Dataset records:
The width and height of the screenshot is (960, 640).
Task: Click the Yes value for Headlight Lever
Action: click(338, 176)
---
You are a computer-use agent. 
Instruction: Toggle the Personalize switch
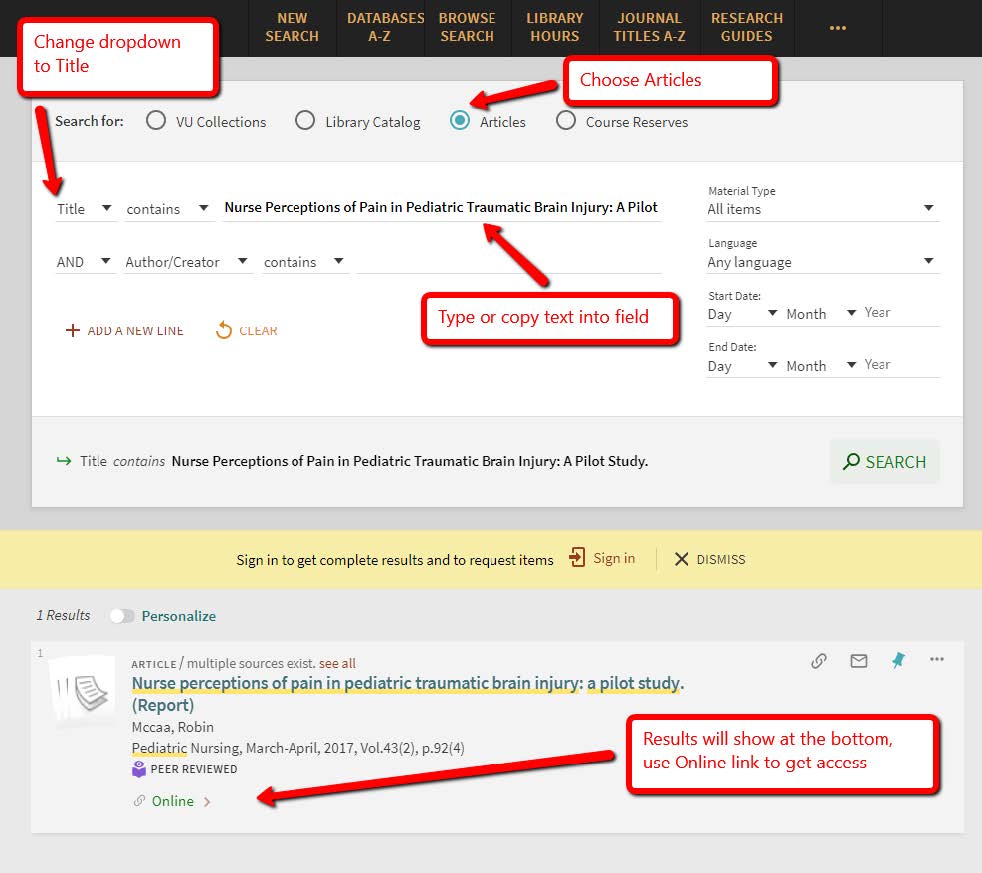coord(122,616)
--
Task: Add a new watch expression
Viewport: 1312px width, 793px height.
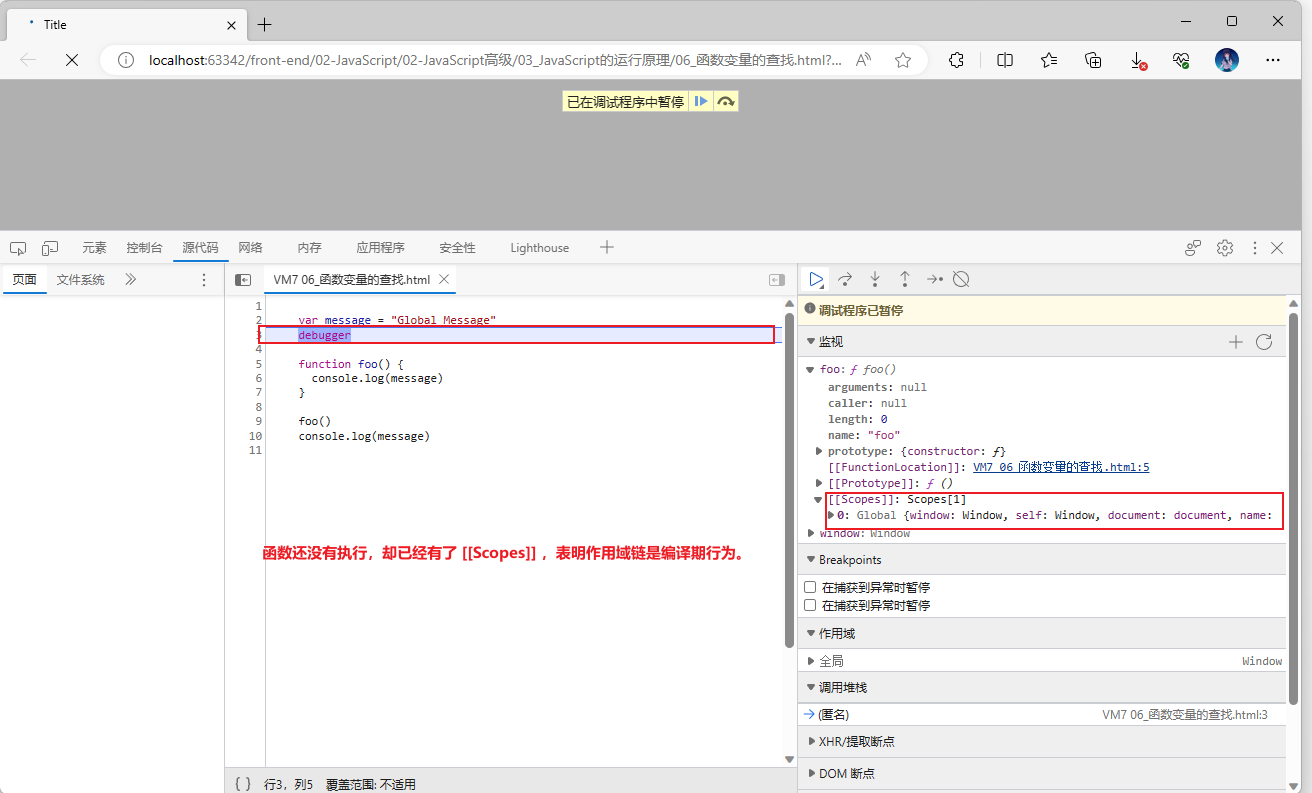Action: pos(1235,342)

Task requirements:
Write out the entries above exactly, starting at the line containing "Task: Add a new watch expression" and ending at the line containing "Action: pos(1235,342)", with both of those lines included. Leave the pictures out of your answer.

Worked solution:
Task: Add a new watch expression
Viewport: 1312px width, 793px height.
Action: pos(1235,342)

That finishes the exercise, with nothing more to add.